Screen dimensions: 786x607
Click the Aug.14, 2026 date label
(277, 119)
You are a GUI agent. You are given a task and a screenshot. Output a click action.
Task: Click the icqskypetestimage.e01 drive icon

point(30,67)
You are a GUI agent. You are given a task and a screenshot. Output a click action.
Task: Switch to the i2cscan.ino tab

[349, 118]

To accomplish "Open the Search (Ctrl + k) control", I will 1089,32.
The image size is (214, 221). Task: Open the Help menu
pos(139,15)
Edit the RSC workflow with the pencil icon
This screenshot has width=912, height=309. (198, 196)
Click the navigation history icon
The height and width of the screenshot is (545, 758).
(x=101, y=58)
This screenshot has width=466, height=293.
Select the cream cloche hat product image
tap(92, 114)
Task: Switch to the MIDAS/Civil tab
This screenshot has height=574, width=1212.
○ ○ ○ ○ ○
The full material above needs to be returned unaltered.

◆ **RESPONSE AREA**
Screen dimensions: 786x607
Click the Aug.14, 2026 date label
(277, 119)
You are a GUI agent. You are given a task and a screenshot. Output a click action.
Task: Click the icqskypetestimage.e01 drive icon

point(30,67)
You are a GUI agent. You are given a task and a screenshot. Output a click action.
Task: Switch to the i2cscan.ino tab

[349, 118]

To accomplish "Open the Search (Ctrl + k) control", I will 1089,32.
The image size is (214, 221). Task: Open the Help menu
pos(139,15)
Edit the RSC workflow with the pencil icon
This screenshot has width=912, height=309. (198, 196)
Click the navigation history icon
The height and width of the screenshot is (545, 758).
(x=101, y=58)
This screenshot has width=466, height=293.
Select the cream cloche hat product image
tap(92, 114)
Task: Switch to the MIDAS/Civil tab
This screenshot has height=574, width=1212.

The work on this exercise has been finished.